LINNA FIGG:出会った頃はお互いに別のバンドをやっていて対バン相手だったんですよ。最初は面識があるかないか程度の関係でした。大学生の頃、おれがメルボルンに留学している時期があったんですけどめちゃくちゃヒマで(笑)。それで『音楽をやりたい』ってことをSNSで発信したらkyazmが声をかけてくれたんです。それが始まりですね。
LINNA FIGG:えーと、まず2人とも佐藤ではないんですよ。最初に名前を決める頃に観ていたアニメにサトウってキャラクターがいて、そこから取っているんです。その後、ちゃんと2人で活動していこうとなったときに名前を変えるかどうかって話はあったけど、SATOHってなんかアジア感が強いし、日本に生まれて、この国で考えながらやっていくことが大事なことだと思っているから、結局変えなかったんですよね。
ーSATOHの音楽は2021年リリースの初期作はHIPHOPの要素を色濃く感じられますが、1stアルバム『BORN IN ASIA』では、かなりロックやポップスの要素が強く感じられますね。どのように音楽性が変化していったんですか?
LINNA FIGG:本格的に活動していくか、となったのはおれが帰国してからで、そこから自分が本当にやりたい音楽を模索していった結果、ギターロックとか、ロックの文脈にある音楽をフロア(HIPHOPなどのクラブミュージック)っぽいサウンドでやっていこうという流れになっていったんです。それでアルバム『BORN IN ASIA』の世界観に繋がっていく感じですね。

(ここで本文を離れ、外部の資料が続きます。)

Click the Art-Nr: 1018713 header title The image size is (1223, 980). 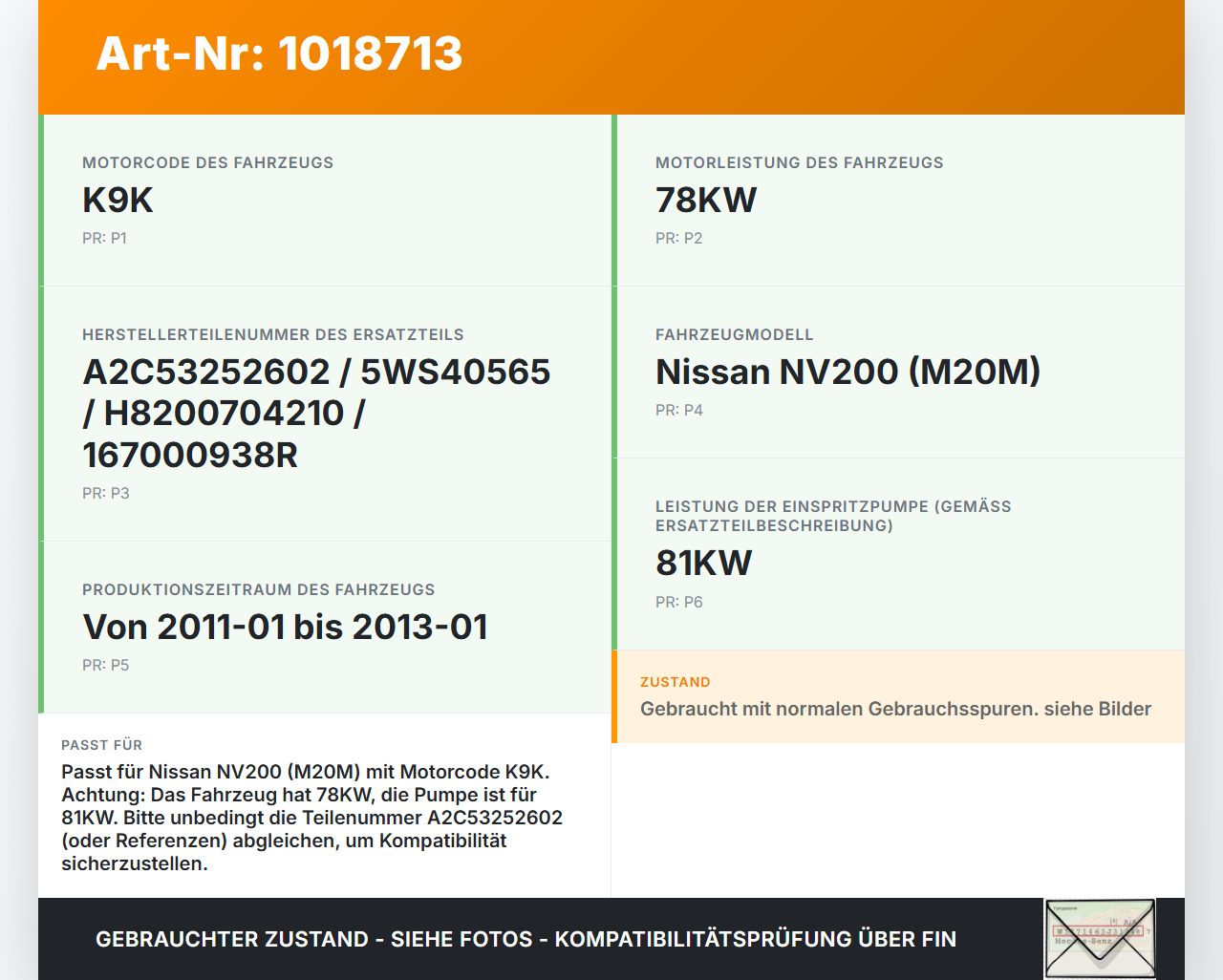279,53
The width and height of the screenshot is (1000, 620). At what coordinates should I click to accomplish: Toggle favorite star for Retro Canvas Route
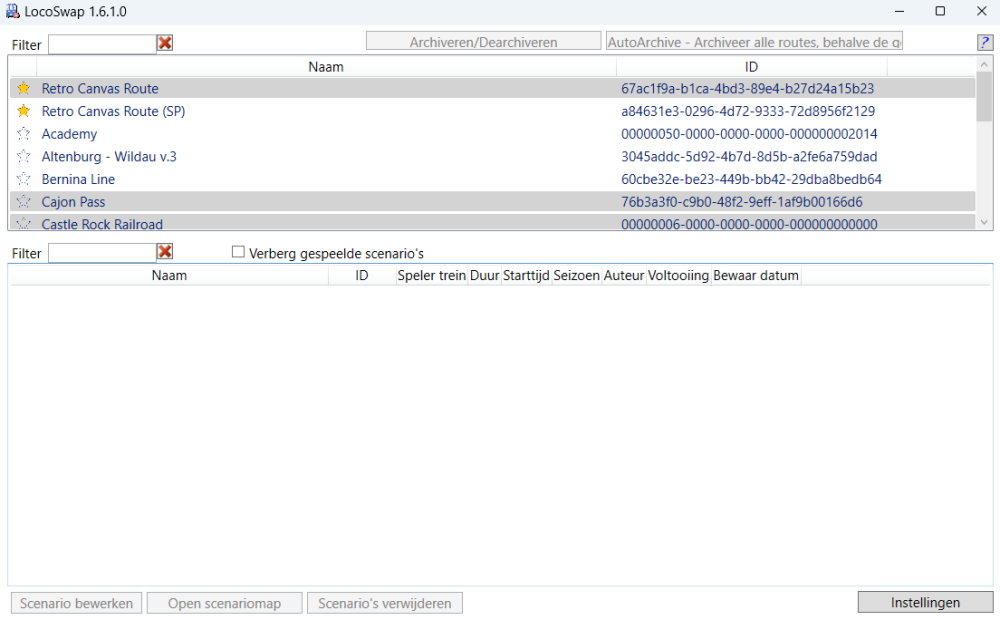tap(24, 89)
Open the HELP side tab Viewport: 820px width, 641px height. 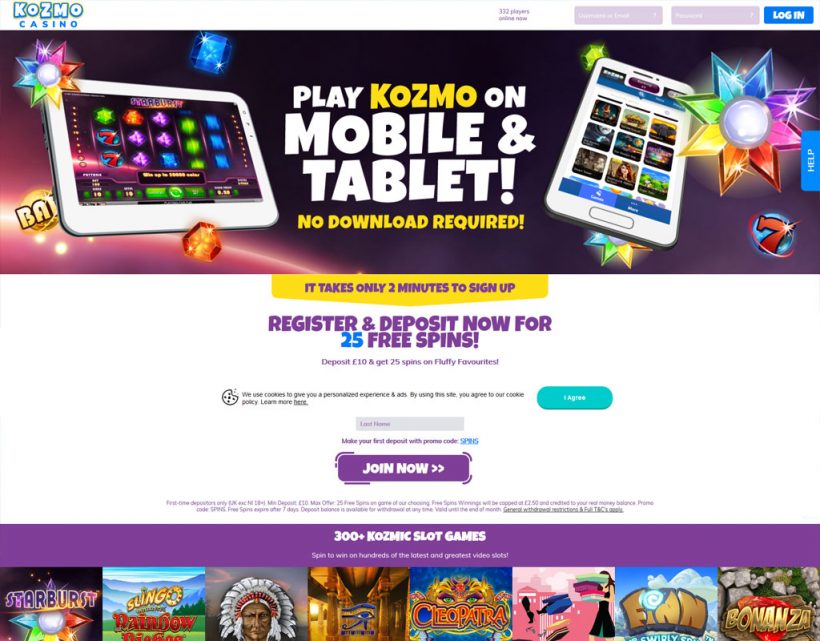(811, 161)
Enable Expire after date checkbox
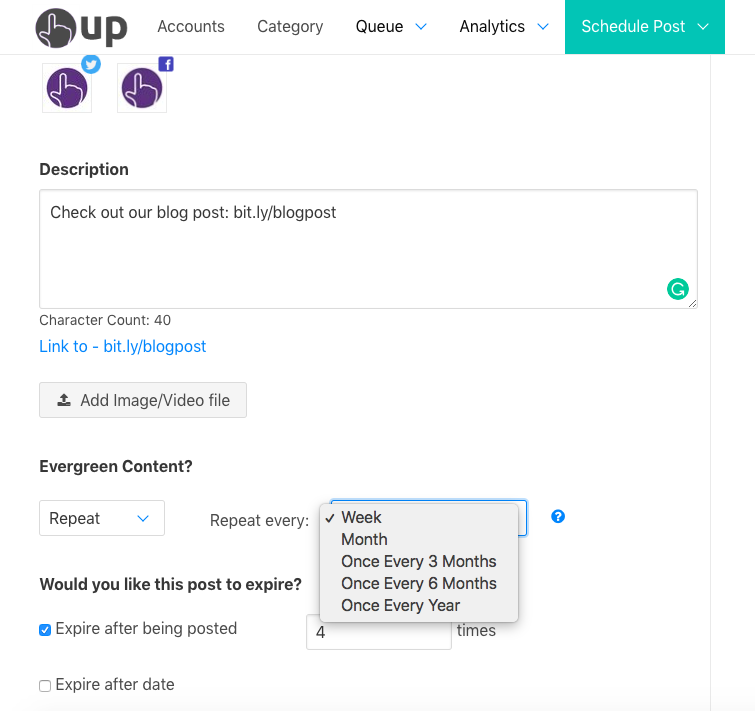This screenshot has height=711, width=755. 45,686
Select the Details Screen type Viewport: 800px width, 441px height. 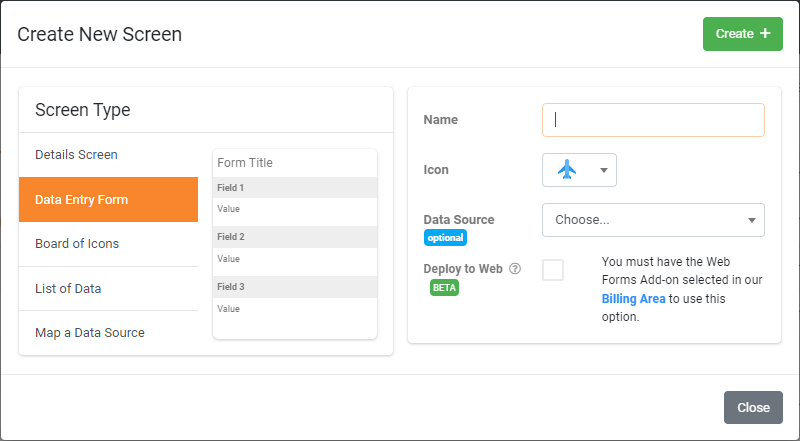coord(108,155)
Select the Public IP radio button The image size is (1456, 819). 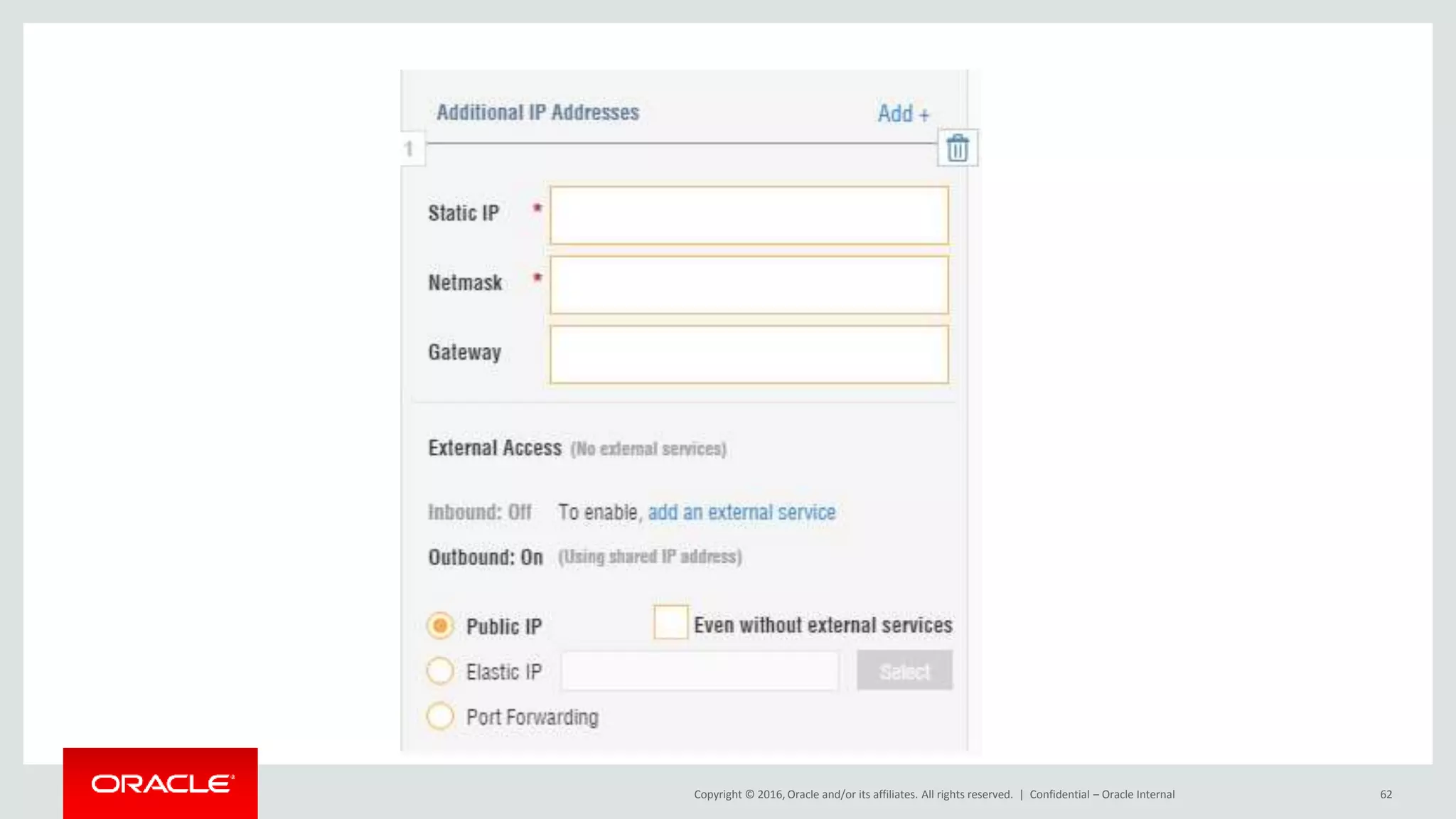pos(440,626)
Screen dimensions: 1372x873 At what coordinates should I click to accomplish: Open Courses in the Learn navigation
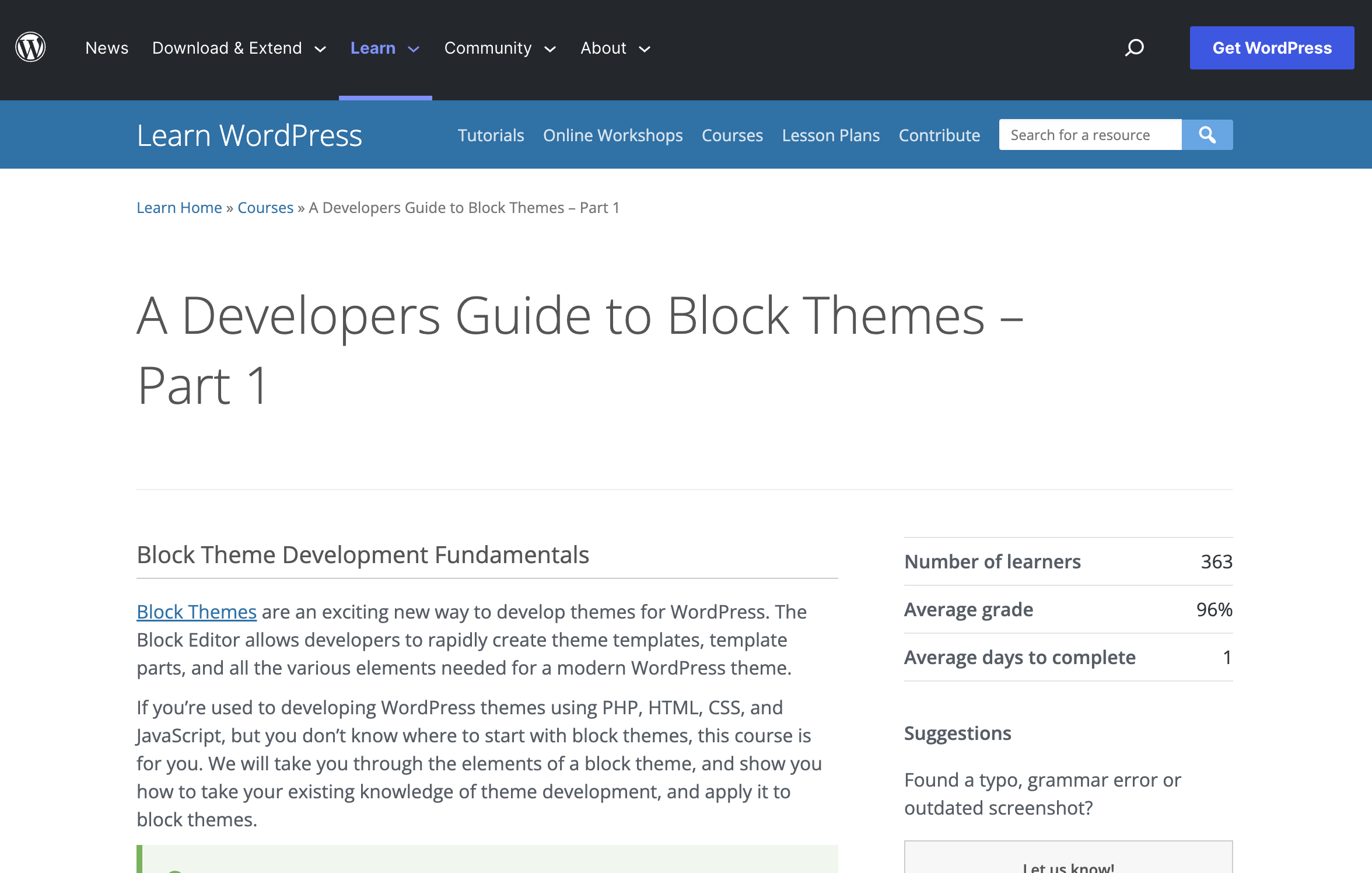tap(732, 135)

LINNA FIGG:はい、今年に入ってから出来た曲ですね。今はもう売っちゃったんですけど、日産のスカイラインって車を友人とシェアしていて、CDしか聴けない車だったんでブックオフで中古を買い込んでドライブしていたんですよね。そのときに聴いていたプロディジー(The Prodigy)の『The Fat of the Land』からインスパイアされた曲です。あの野生味ある生っぽい打ち込みの音色をSATOH流儀にやろうと思って作ったらああなったんですよ。
ー同時に『BORN IN ASIA』の後半では「hate bones」などメロディ重視のゆっくりとした楽曲も特徴的ですね。
LINNA FIGG:ナンバガと言えば、ハヌマーンも聴いていましたね。ギターリフが好きで。あとはミスチルのアルバム『DISCOVERY』や『Q』とか、あの時代のミスチルをよく聴いていましたね。
ー2人に共通するルーツミュージックはありますか?
LINNA FIGG:レディオヘッド(Radiohead)ですね。アートワークも含めて影響を受けています。どこか街感があって風景を感じるような表現が大好きなんですよ。『OK Computer』とか。ああいう情景描写をアルバムに表現したくて『BORN IN ASIA』のジャケットを考えていったんですよ。
LINNA FIGG:ああ、それこそ方向性を模索している頃はSATOHはハイパーポップなのかなって思ってた時もありました。ただ、おれらが自分たちでハイパーポップを名乗るのは、現行でハイパーポップをやっているアーティストに対して失礼かなと思う。
ー失礼になるというのは、どういう意味ですか?
LINNA FIGG:自分の中でハイパーポップは、自分の肉体から堂々と離れて音楽を表現するものだと思っていて、そこがめっちゃ好きなんですけど、おれはそうじゃないって気付いた。むしろ自分が生まれ持ったものを全部背負ってやっていかなくちゃいけないと思って、音楽を作っているので、そう考えるとハイパーポップではないのかなって思います。音の特徴っていう意味では近しい部分はあるし、そう言われることもあるんですけど。
LINNA FIGG:定期的にFLAGという自主企画イベントを開催しているんですけど、これはコロナ禍の中で、自分たちの居場所を作ろうと思って始めたもので。 日本て言語的にも音楽の辺境だし、だからって国内でローカルに独立した生態系みたいなのがあるかって言ったらそういうわけでもないと思う。特にSATOHみたいに色んな音楽をミックスしていると、その拠り所がない感じが強いんですよ。そんな島国の中で、同じくらいのタイミングで震災とコロナ禍を体験した世代が集まっているのがFLAGにある感覚だと思います。そんな日本という島国の、何もないところからやって来て、けど自分たちですごいことをやっているよってことを、みんなで証明することができたらいいなと考えています。
kyazm:そうだね。場所という意味だと新しく自分たちで作っちゃおうという感覚でいます。
LINNA FIGG:もともとある文脈に身を委ねて上がっていくタイプの音楽じゃないから、そもそも。ゼロからでもこんくらいのことはできるってことを証明していきたいです。9月にはFLAGを過去最大規模で開催する予定なので、楽しみにしてもらえたら嬉しいです。